I'm the bad mom who posted above, not so much a bad mom, but a bad villager. I know that no matter how much my child's curriculum will be limited in order to teach to the test, my kid will still be fine.

everybody else's kids. . . i don't know. and i really believe that we must all hang together or we will hang separately. it doesn't do any good to be well educated in a dying economy, in a collapsed democracy.

i know why NCLB has appeal. it's simple. or at least it looks simple to outsiders. the alternatives seem so messy. too bad that when you take something as complex as education and try to simplify it, what you get isn't simple, it's simple-minded.

is there a clear cohesive alternative to NCLB? it's easy to tear down NCLB for so many good reasons. Is there something else we should replace it with?

MotherReader said...

I'm not the one to offer another plan, but I'd say that one place to start is by acknowledging the differences in communities that teachers and schools can't control. I'm not sure when it became a crime to recognize that socio-economic status does reflect in testing scores. Perhaps instead of pretending that fact doesn't exist and punishing teachers and schools for operating in less priviledged areas, the government could reward and support those teachers and schools so that they can do the best they can for the community as a whole.

Also, it might help to realize that achieving 100% success rate is impossible, unless you start doctoring the numbers. Which means schools that are really doing well are STILL stuck with a program that does not help the school or the students within it. Or, the schools get to select their students, and then SURPRISE they can have perfect scores.

We're demoralizing our teachers, limiting our kids, jepordizing our public education system and for what, a statistically unreachable goal.

Alkelda the Gleeful said...

This would be a theraputic meme-- apply NCLB to your own profession and write about it. Thanks, Tricia, for sharing the football version!

Mary Lee said...

Thanks, Tricia, for digging out the football/NCLB one. I had forgotten about that one.

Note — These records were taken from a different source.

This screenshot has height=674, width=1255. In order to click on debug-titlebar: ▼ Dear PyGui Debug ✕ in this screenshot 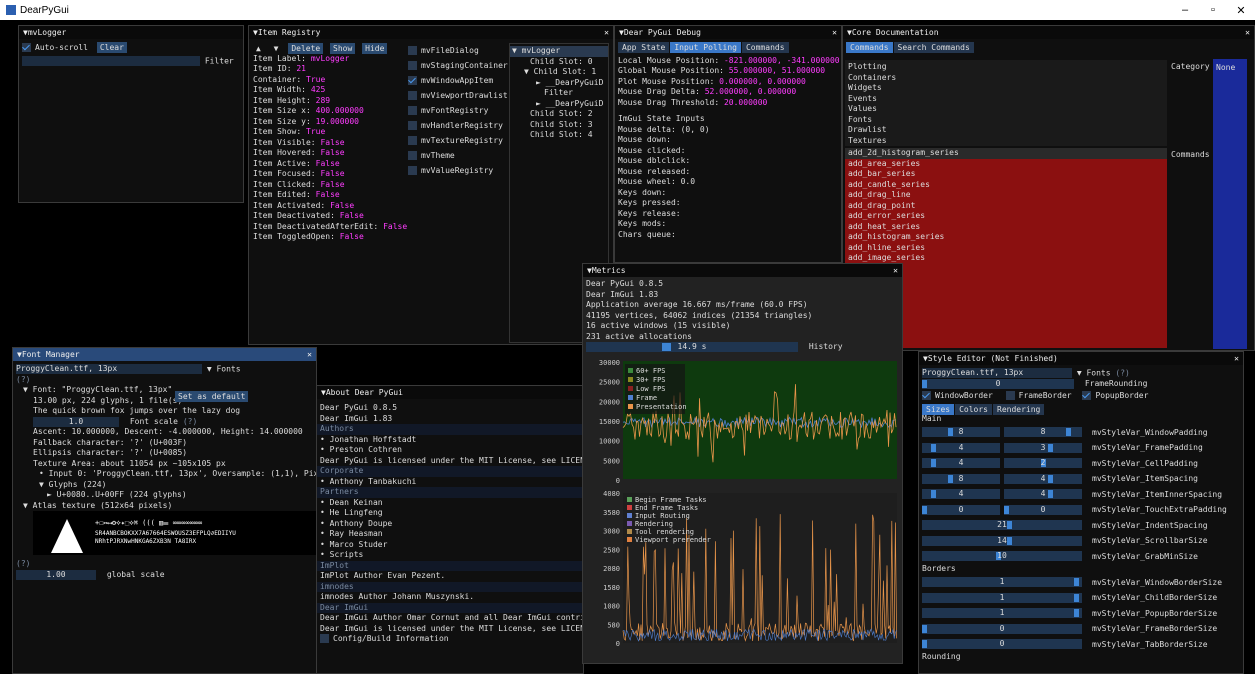, I will do `click(728, 32)`.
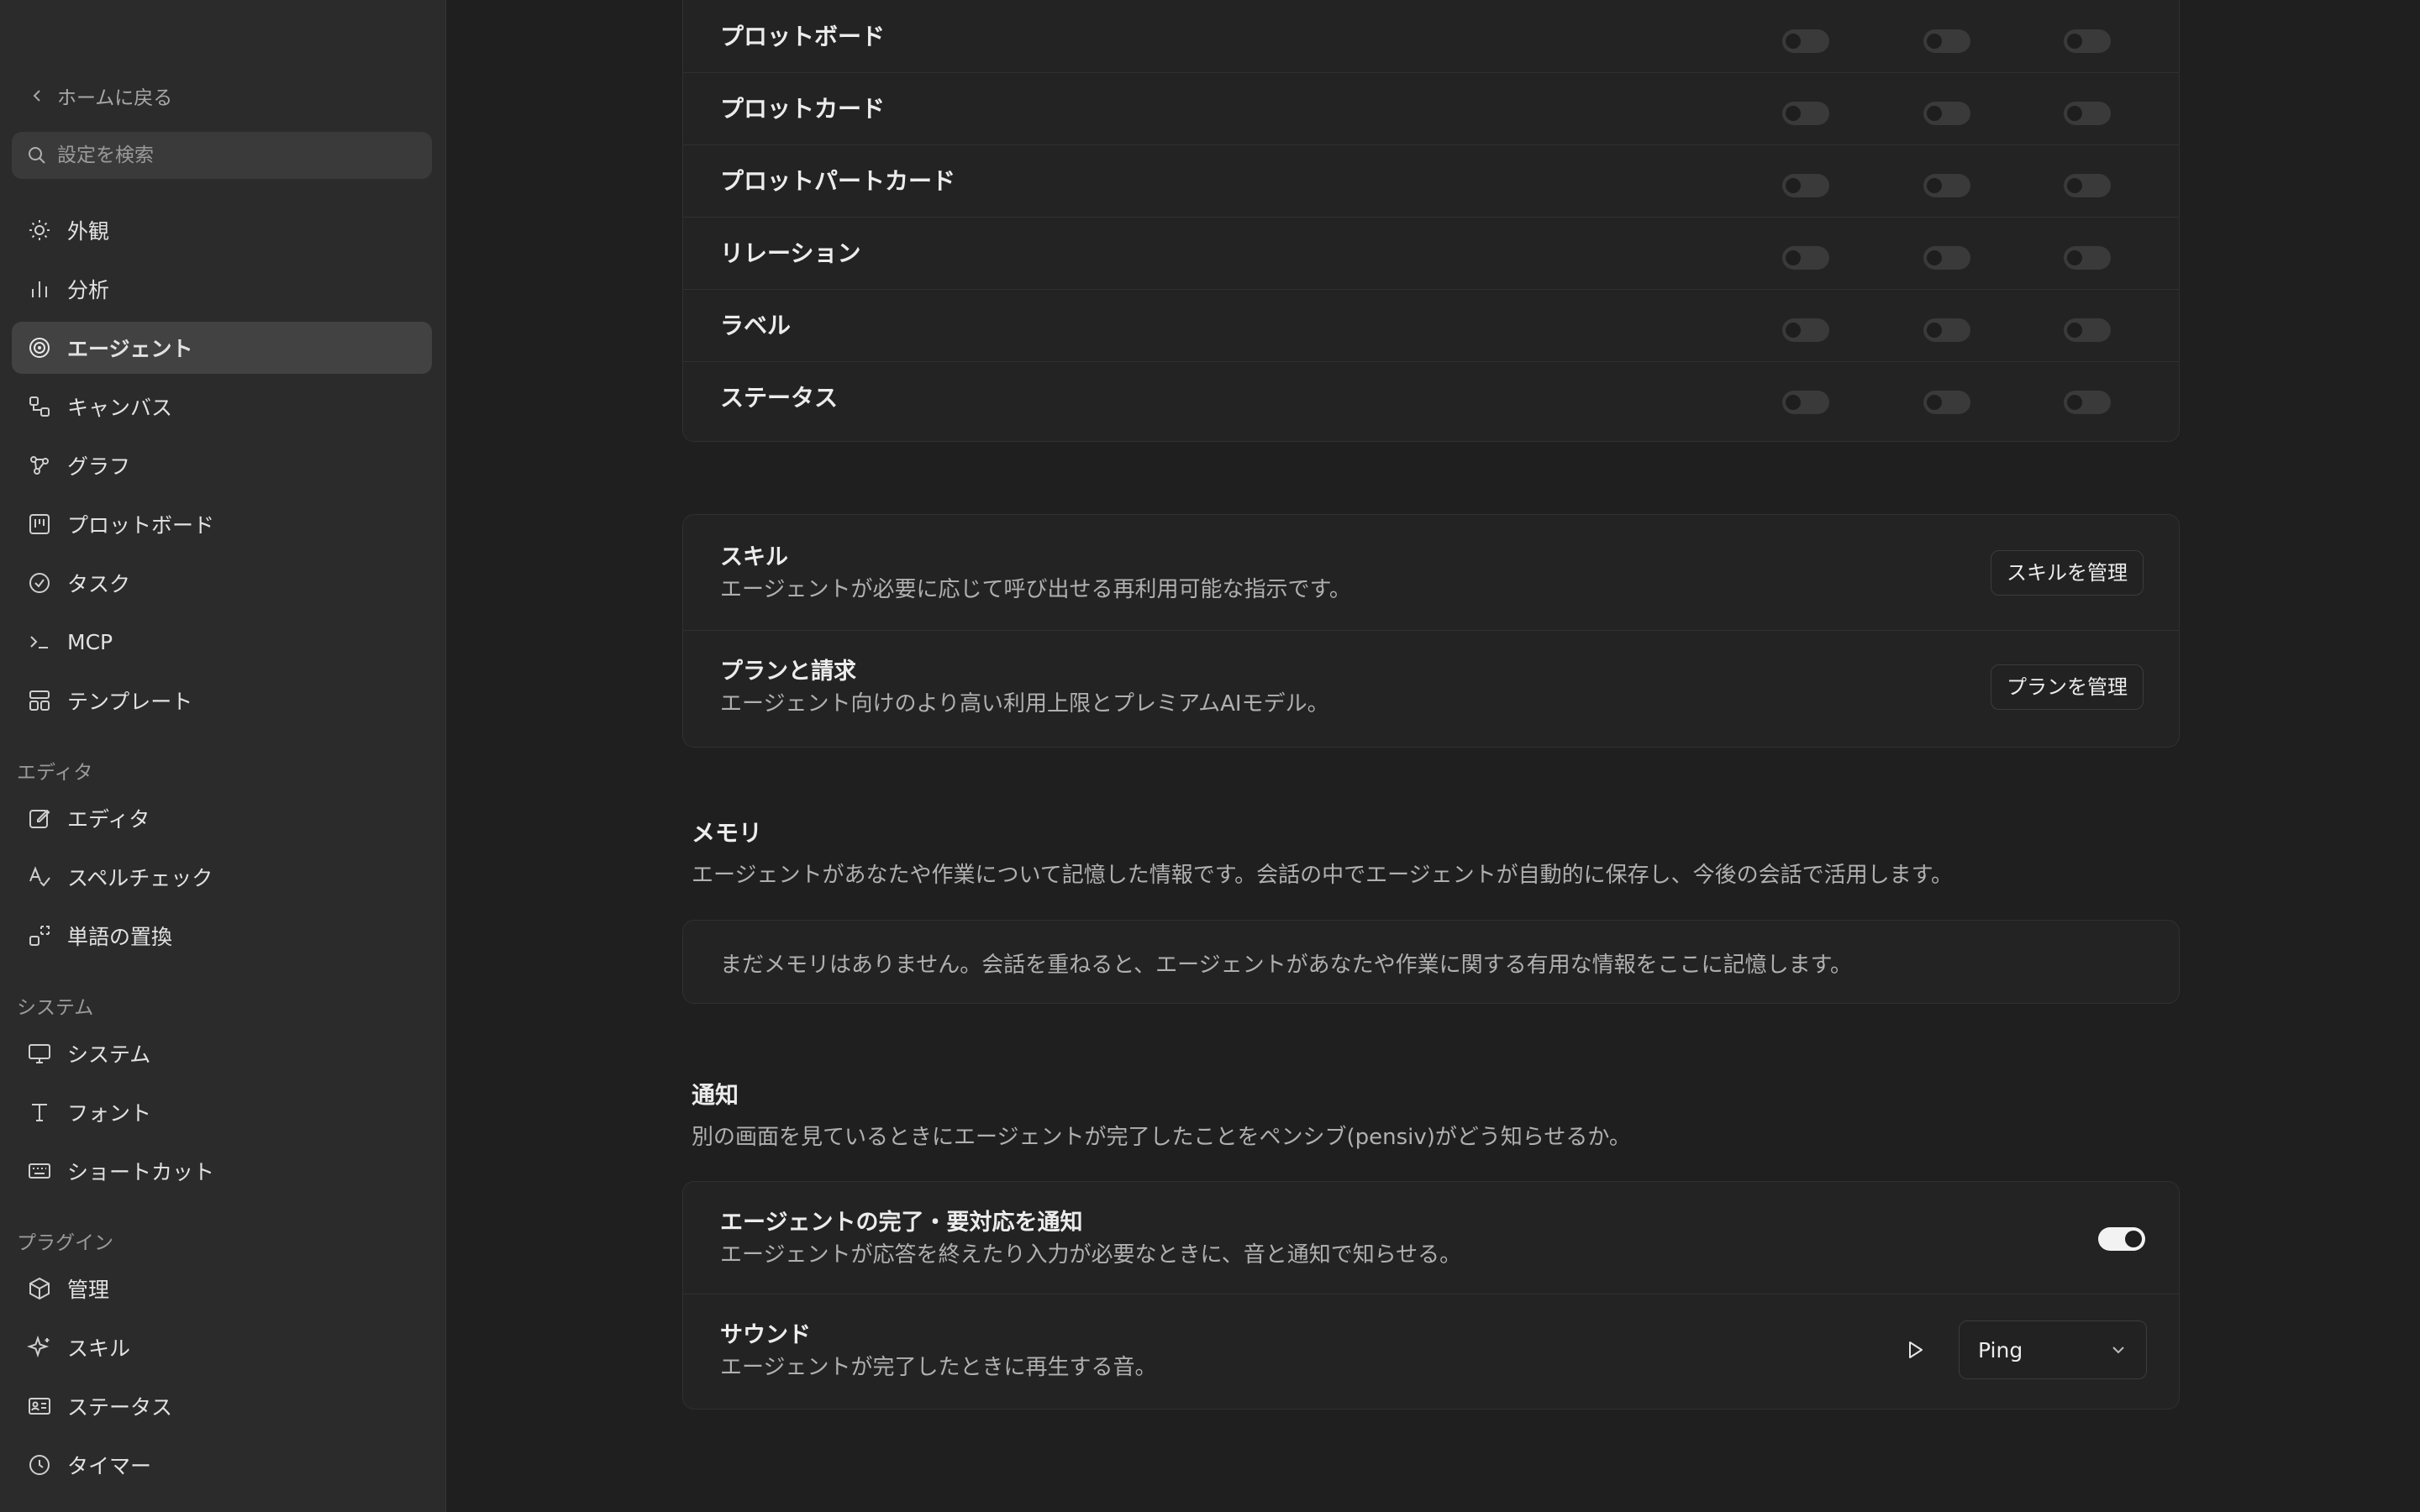 This screenshot has width=2420, height=1512. Describe the element at coordinates (222, 1053) in the screenshot. I see `sidebar-item-system: システム` at that location.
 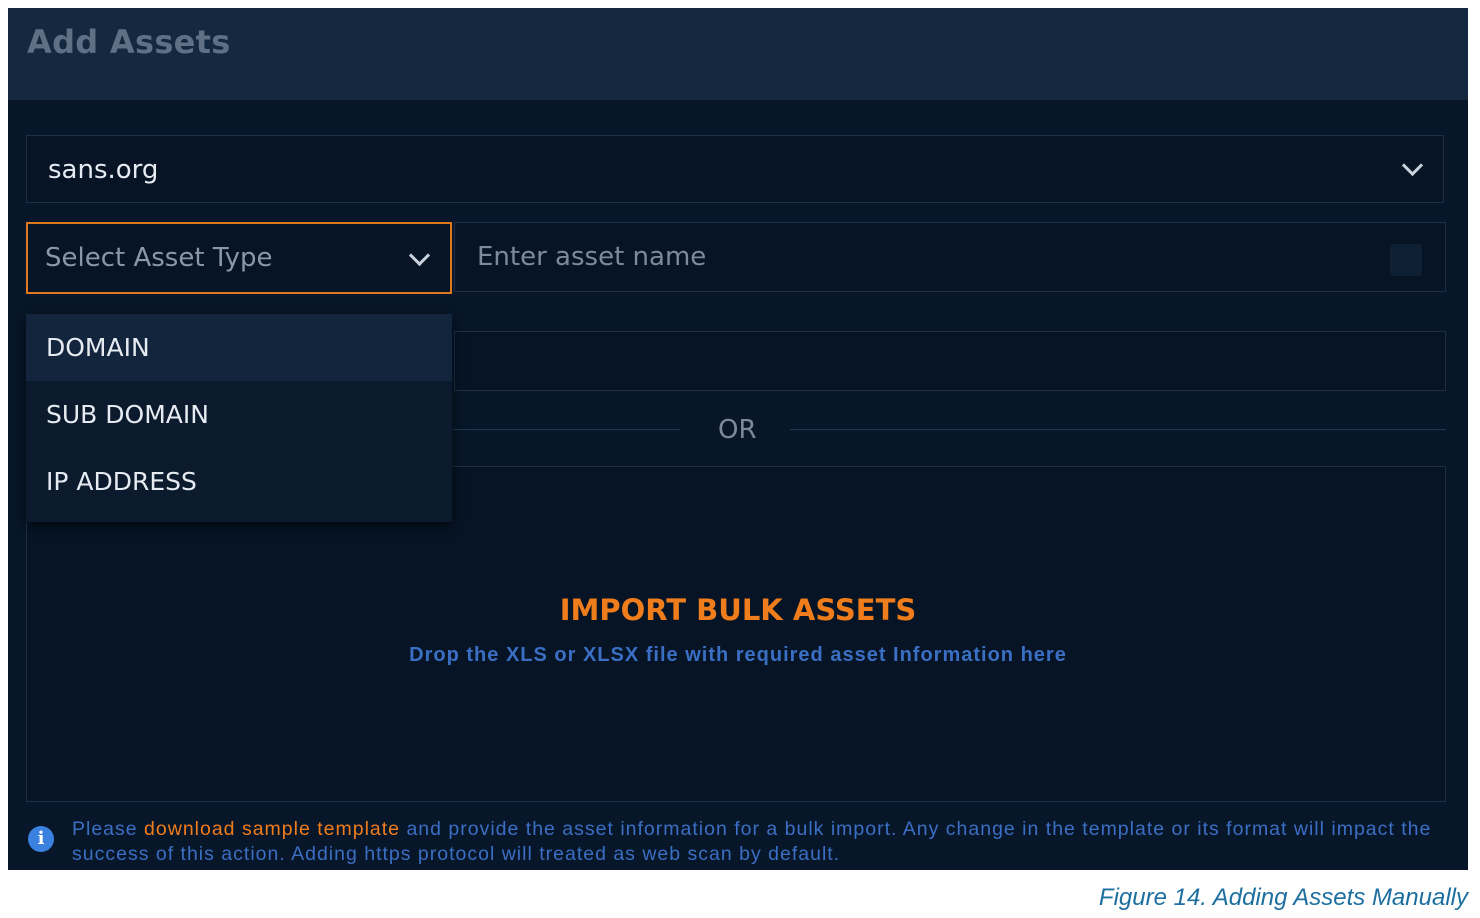 What do you see at coordinates (104, 170) in the screenshot?
I see `organization-select-value: sans.org` at bounding box center [104, 170].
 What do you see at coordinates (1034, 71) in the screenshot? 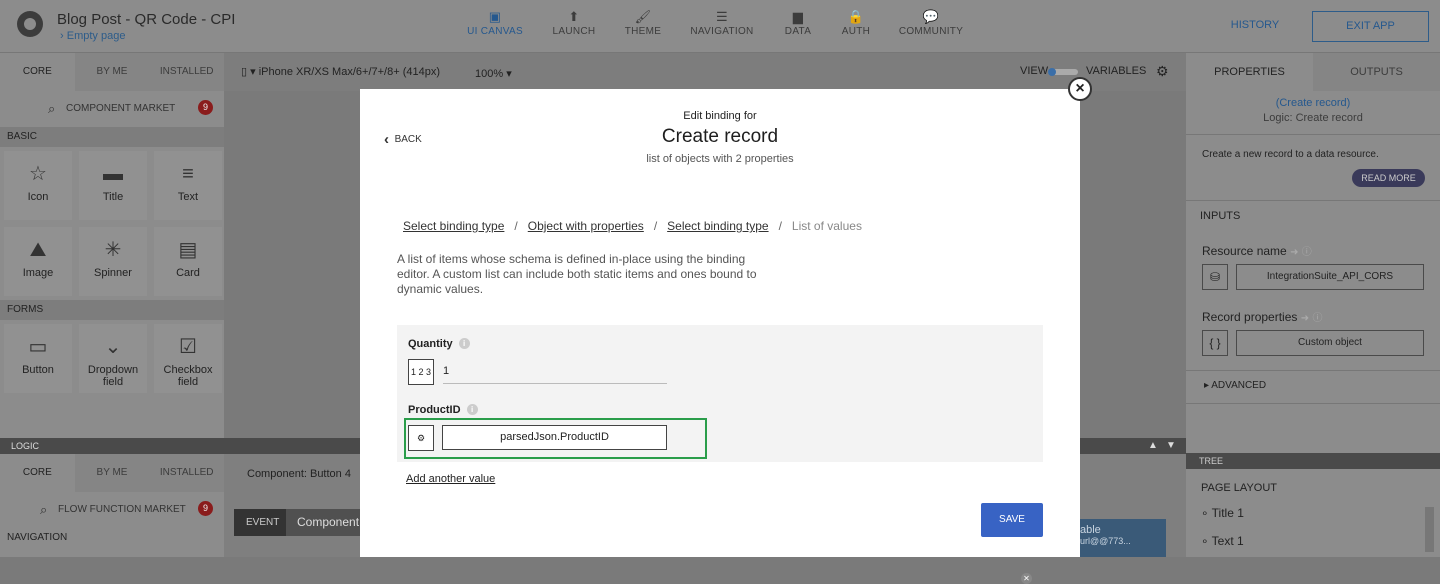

I agree with Alkelda -- this is MEME material!

Lady S said...

When I was student teaching the state of Virginia had just introduced the (or new) SOLs (the actual standards, not the tests). I was teaching 5th graders, on a 3rd grade reading level, from an 8th grade history book because there were no texts for the new requirements at that level.

This was before NCLB (1998) and even then I knew my children weren't moving along. It was amazing to me that I could look at my fifth graders and guess which ones would make it to college, which would make it through high school, and which would make it to jail. However, I could look at my second graders and see a bright future in all of them. Where do "we" go wrong?